● Stated problem: In the records below, count how many lines contain the string "cell", treating uppercase and lowercase as different. Reply with the number alone.

Target pointing data:
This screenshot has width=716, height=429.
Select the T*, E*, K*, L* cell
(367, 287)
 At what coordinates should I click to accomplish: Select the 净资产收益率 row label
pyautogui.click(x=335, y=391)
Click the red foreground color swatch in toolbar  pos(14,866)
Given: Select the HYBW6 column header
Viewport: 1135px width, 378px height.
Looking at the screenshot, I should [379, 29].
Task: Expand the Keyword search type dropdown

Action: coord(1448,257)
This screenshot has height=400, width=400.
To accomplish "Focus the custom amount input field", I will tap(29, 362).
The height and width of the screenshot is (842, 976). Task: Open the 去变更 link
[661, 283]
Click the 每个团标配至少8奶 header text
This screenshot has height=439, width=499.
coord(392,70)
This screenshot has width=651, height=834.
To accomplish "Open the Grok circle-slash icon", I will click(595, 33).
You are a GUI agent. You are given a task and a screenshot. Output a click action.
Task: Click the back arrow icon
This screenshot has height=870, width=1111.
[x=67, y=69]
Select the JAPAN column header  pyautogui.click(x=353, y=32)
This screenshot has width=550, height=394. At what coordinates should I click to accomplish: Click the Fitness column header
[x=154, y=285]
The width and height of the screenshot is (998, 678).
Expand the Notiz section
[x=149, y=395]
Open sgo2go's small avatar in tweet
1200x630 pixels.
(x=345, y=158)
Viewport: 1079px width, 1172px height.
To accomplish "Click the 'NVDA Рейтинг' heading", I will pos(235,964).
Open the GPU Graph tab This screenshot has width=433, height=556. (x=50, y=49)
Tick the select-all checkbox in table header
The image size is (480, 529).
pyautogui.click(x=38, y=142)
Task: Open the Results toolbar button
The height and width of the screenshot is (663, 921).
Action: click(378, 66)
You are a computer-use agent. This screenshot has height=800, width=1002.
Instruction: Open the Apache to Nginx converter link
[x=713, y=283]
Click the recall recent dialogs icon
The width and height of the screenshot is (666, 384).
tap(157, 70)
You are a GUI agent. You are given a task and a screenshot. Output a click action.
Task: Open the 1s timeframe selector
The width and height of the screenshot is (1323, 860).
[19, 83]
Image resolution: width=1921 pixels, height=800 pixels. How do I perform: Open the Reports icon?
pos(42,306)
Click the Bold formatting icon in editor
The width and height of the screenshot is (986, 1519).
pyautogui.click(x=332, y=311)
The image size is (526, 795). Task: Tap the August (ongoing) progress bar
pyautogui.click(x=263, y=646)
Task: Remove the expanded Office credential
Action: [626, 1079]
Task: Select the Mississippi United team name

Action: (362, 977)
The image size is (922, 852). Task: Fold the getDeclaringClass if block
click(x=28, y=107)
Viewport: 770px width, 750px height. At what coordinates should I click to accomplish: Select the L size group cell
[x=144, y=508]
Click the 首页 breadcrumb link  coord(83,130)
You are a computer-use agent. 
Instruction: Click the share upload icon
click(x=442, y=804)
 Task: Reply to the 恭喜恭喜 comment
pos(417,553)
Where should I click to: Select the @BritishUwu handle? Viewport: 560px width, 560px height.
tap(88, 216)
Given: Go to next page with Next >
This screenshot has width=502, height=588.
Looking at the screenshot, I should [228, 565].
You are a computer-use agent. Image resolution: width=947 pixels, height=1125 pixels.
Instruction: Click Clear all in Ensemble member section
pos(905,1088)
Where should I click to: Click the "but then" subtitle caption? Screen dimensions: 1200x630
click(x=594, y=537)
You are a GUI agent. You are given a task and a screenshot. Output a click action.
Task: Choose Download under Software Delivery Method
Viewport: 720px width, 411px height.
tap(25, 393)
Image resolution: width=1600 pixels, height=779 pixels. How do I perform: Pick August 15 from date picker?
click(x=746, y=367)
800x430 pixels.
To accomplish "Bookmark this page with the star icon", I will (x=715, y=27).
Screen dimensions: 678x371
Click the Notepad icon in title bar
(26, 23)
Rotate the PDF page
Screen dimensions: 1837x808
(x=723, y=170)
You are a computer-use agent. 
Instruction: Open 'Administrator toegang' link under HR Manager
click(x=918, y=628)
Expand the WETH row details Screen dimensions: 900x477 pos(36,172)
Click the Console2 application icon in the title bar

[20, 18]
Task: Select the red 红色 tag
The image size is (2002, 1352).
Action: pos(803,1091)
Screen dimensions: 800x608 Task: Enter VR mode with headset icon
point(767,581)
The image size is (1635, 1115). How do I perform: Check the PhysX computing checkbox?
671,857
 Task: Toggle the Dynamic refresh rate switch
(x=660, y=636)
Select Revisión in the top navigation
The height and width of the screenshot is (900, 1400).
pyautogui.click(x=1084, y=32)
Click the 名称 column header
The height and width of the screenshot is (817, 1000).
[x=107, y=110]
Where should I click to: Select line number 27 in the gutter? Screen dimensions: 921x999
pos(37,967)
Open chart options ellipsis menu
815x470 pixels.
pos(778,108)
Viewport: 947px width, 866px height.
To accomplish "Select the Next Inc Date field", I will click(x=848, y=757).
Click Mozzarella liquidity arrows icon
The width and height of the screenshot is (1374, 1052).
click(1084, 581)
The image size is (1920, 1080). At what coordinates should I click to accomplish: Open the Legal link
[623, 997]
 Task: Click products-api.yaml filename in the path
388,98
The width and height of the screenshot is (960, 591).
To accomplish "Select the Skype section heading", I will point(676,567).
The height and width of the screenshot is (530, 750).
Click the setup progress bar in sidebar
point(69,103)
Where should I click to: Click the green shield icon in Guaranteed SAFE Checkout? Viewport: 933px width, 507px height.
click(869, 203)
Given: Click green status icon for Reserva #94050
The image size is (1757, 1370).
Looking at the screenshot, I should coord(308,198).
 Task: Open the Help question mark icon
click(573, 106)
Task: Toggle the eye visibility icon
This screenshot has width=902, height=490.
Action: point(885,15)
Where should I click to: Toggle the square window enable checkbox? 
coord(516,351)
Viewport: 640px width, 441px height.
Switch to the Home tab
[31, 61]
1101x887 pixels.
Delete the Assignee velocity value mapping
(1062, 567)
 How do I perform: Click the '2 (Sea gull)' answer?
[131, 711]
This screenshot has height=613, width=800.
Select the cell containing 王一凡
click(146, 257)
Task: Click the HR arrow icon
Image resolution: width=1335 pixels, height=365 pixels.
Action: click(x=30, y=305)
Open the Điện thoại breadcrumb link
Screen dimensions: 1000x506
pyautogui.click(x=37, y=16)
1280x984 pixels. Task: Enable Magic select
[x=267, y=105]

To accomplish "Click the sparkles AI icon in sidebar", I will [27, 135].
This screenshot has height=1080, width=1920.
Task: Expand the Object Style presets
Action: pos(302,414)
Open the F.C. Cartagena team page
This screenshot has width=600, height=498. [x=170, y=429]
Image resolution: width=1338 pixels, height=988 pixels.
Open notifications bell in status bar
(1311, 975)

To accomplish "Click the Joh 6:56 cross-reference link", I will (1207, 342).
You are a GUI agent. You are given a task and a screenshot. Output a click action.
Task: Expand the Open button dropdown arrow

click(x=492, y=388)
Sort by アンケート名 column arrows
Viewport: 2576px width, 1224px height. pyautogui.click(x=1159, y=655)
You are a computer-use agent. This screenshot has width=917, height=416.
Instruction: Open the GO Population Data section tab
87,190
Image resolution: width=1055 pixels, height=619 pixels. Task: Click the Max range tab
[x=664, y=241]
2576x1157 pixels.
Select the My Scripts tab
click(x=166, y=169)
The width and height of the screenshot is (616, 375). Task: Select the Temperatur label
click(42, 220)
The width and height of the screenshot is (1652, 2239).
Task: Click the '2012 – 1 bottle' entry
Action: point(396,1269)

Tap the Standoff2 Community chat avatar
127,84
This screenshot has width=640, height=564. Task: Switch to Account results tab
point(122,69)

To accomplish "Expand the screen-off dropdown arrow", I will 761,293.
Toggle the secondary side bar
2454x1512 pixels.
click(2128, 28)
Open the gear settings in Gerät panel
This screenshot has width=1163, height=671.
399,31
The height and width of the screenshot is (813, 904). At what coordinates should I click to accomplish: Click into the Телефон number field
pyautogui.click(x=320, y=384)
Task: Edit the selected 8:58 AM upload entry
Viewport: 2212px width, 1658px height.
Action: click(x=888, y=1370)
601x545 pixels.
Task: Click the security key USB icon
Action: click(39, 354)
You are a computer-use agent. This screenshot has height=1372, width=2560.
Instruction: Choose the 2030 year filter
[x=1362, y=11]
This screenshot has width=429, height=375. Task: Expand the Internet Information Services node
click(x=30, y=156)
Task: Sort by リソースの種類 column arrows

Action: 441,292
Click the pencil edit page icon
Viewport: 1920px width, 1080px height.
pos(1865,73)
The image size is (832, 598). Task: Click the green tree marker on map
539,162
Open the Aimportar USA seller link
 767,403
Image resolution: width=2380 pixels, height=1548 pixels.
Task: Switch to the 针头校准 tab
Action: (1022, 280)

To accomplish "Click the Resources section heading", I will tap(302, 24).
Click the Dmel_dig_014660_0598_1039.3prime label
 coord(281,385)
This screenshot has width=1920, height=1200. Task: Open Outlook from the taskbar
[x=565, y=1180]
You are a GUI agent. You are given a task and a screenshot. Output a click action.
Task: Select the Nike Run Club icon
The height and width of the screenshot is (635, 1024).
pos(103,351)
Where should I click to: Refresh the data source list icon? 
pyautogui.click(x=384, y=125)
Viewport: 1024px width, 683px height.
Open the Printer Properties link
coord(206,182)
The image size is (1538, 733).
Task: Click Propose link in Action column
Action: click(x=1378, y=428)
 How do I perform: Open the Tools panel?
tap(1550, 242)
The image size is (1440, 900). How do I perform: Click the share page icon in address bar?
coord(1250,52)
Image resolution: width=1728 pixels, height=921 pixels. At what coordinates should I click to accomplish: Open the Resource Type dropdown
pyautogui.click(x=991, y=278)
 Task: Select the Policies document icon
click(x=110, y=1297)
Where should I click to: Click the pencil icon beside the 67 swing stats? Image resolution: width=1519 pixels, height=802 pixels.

● Answer for this exercise: 3